Record excerpts START
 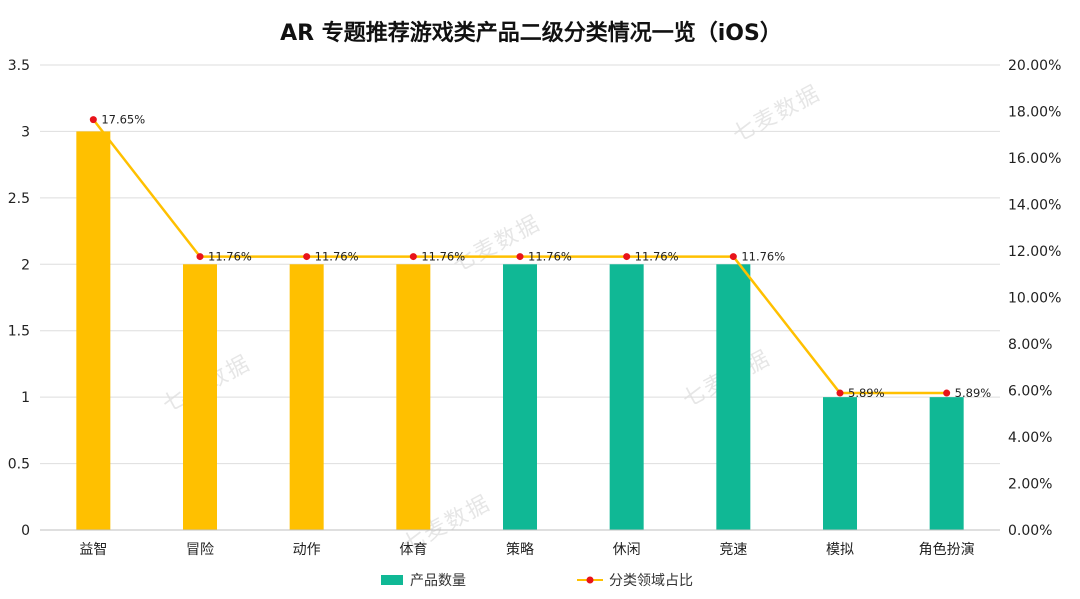 I want to click on x-category-label: 益智, so click(x=93, y=550).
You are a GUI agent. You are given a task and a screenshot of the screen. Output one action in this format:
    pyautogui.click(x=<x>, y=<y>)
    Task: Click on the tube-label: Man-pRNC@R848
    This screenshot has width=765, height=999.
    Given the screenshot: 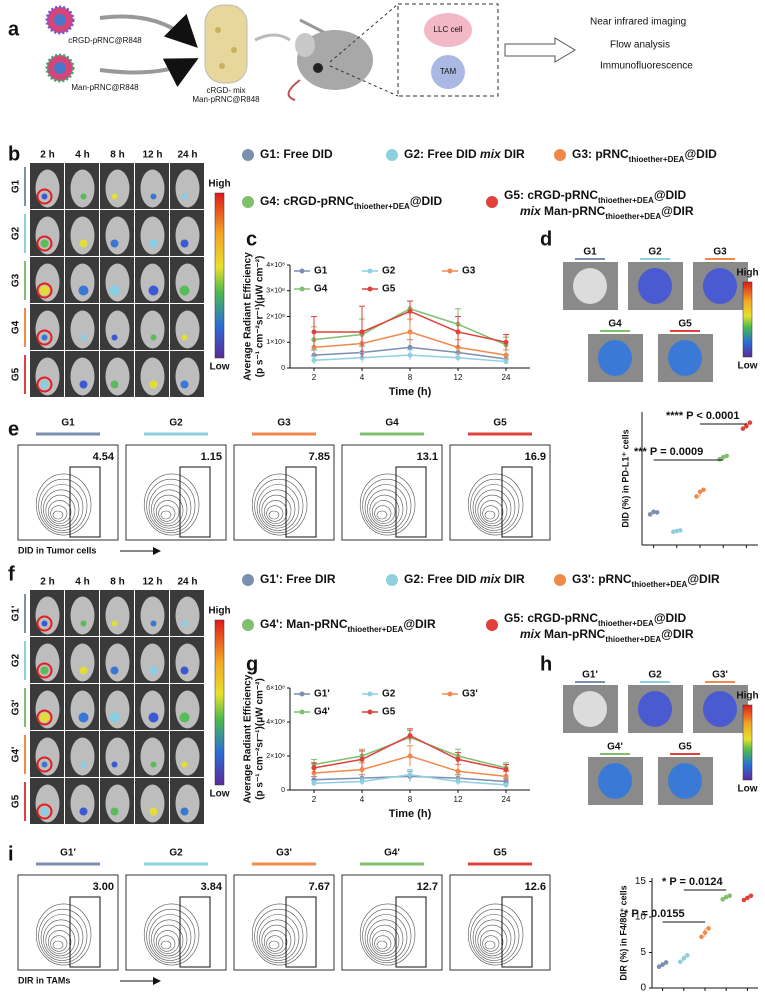 What is the action you would take?
    pyautogui.click(x=226, y=100)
Record excerpts END
### Problem statement
Write out again, word for word, the lines in the records above starting at the line containing "You are a GUI" and ending at the line containing "This screenshot has", both included.

### Completed task
You are a GUI agent. You are given a task and a screenshot of the screen. Output one action in this format:
    pyautogui.click(x=<x>, y=<y>)
    Task: Click on the tube-label: Man-pRNC@R848
    This screenshot has width=765, height=999.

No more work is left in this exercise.